| Excerpt provided |

★ ★ ★ ★

Canada’s Anti-Spam Legislation and LinkedIn: Time for a Policy Change?

CASL and Linkedin inMails

Will CASL Squeeze Linkedin – inMail

Canada’s Anti-Spam Legislation (CASL) will come into effect on July 1, 2014, setting new requirements for commercial electronic messaging. Currently, many organizations add individuals to their mailing lists without consent; as long as there is an “opt out” or “unsubscribe” option, this is considered to be acceptable. CASL officially moves Canada from an “opt-out” to an “opt-in” model for messaging: only recipients who have chosen to receive messages should be contacted. This is the first of a series of posts exploring CASL’s implications for promotional and marketing messaging through a variety of electronic media. We start by examining LinkedIn, and specifically InMail promotional messaging, through the lens of CASL requirements.

LinkedIn is currently by far the most popular site for professional networking in Canada, with millions of users across a variety of professional fields. The basic features of LinkedIn are well known: members connect with employers, colleagues, partners, and prospective clients through personal profiles and messages, company pages, job postings, and groups. Generally, members can only send messages to contacts who have confirmed a connection. InMail, however, is a premium, paid messaging feature which allows members to send a limited number of messages to prospective clients or business partners who are not contacts. LinkedIn members have the right to opt out of receiving InMail, but otherwise will receive these messages by default. CASL requires that companies shift from this “opt-out” model to an “opt-in” model, in which commercial messages can only be sent with recipients’ prior consent. When CASL comes into effect, citizens will have the right to complain to the Canadian Radio-television and Telecommunications Commission (CRTC) about commercial messages delivered without consent, which are considered to be spam.

★ ★ ★ ★

| Material shown |

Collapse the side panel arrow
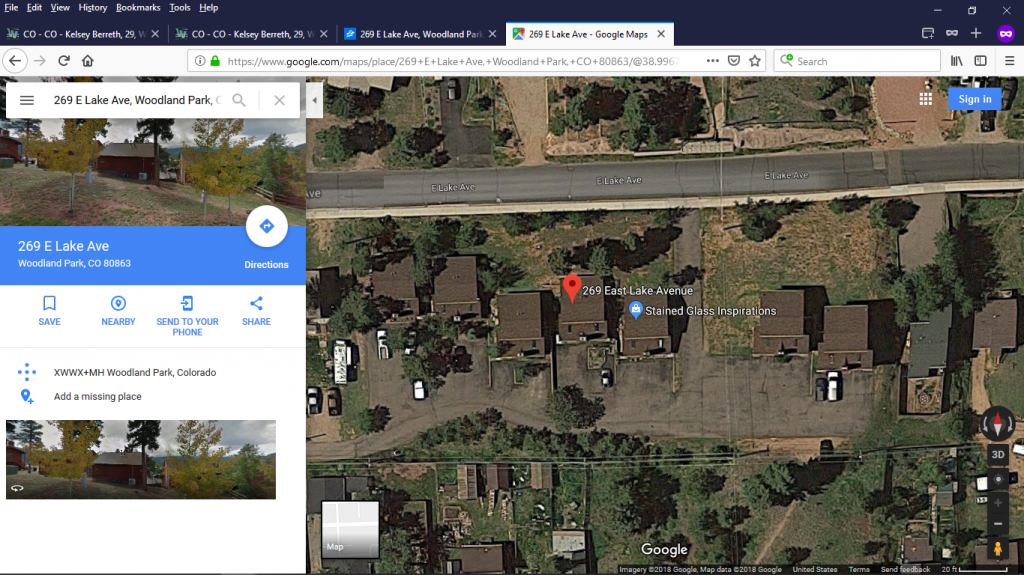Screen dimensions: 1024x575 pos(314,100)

★ ★ ★ ★

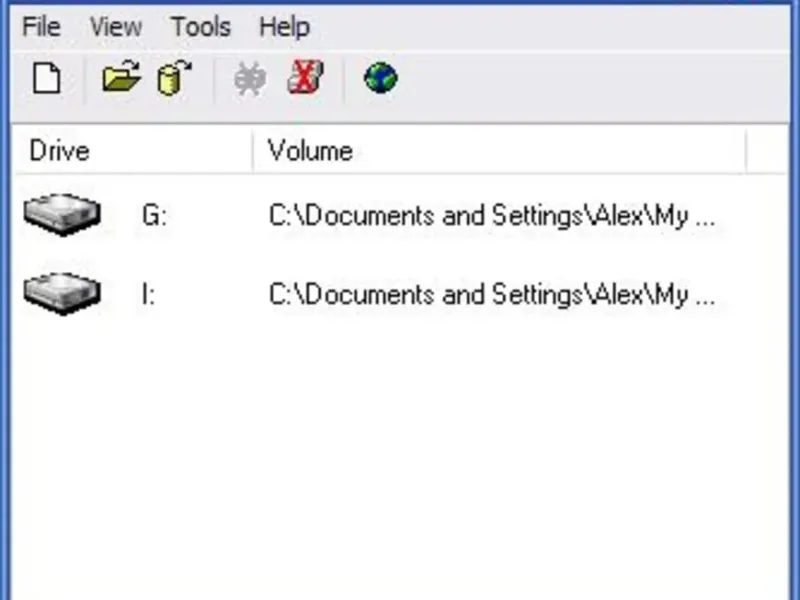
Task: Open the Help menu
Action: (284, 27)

★ ★ ★ ★

| What you need to do |
**a)** Rewrite the article on Canada's anti-spam legislation starting with "Will CASL Squeeze" and going on through "of CASL requirements.", putting "digital messaging" in place of "electronic messaging".
**b)** Continue the article on Canada's anti-spam legislation and LinkedIn InMail from the point where it stops.
The entries have no connection to the article on Canada's anti-spam legislation.

| Answers to the problems |
**a)**
Will CASL Squeeze Linkedin – inMail

Canada’s Anti-Spam Legislation (CASL) will come into effect on July 1, 2014, setting new requirements for commercial digital messaging. Currently, many organizations add individuals to their mailing lists without consent; as long as there is an “opt out” or “unsubscribe” option, this is considered to be acceptable. CASL officially moves Canada from an “opt-out” to an “opt-in” model for messaging: only recipients who have chosen to receive messages should be contacted. This is the first of a series of posts exploring CASL’s implications for promotional and marketing messaging through a variety of electronic media. We start by examining LinkedIn, and specifically InMail promotional messaging, through the lens of CASL requirements.

**b)**
LinkedIn under CASL: potential policy changes

How can LinkedIn revise its messaging policy and practices to comply with CASL? There are several options, each with their own advantages and disadvantages: 1) abandon the InMail service; 2) seek consent from LinkedIn members to receive InMail; 3) use promotional media other than personal messages.

1. Abandon InMail

This is the simplest option and the only one guaranteed to ensure CASL compliance. LinkedIn would lose millions of dollars in revenue by ceasing to offer InMails. However, this loss of revenue needs to be weighed against the risk of a high-profile CRTC complaint, which could result in a large fine and serious damage to LinkedIn’s public image.

2. Seek consent for InMail

LinkedIn could ask members whether they wish to receive targeted messages promoting career and business opportunities, goods, and services relevant to their professional fields. This would effectively shift InMail from its current “opt-out” model to an “opt-in” model, in which members only receive commercial messages which they have chosen to receive.

Alternately, LinkedIn could make consent to InMail a part of their Terms of Use – essentially forcing members to agree to receive InMail. Expanding the scope of InMail in this way could potentially generate a large amount of revenue, but this policy of ‘blind consent’ would not necessarily hold up in the event of a CRTC complaint. If anything, this would be a step backward from the current policy, in which members have the right to opt out of InMail.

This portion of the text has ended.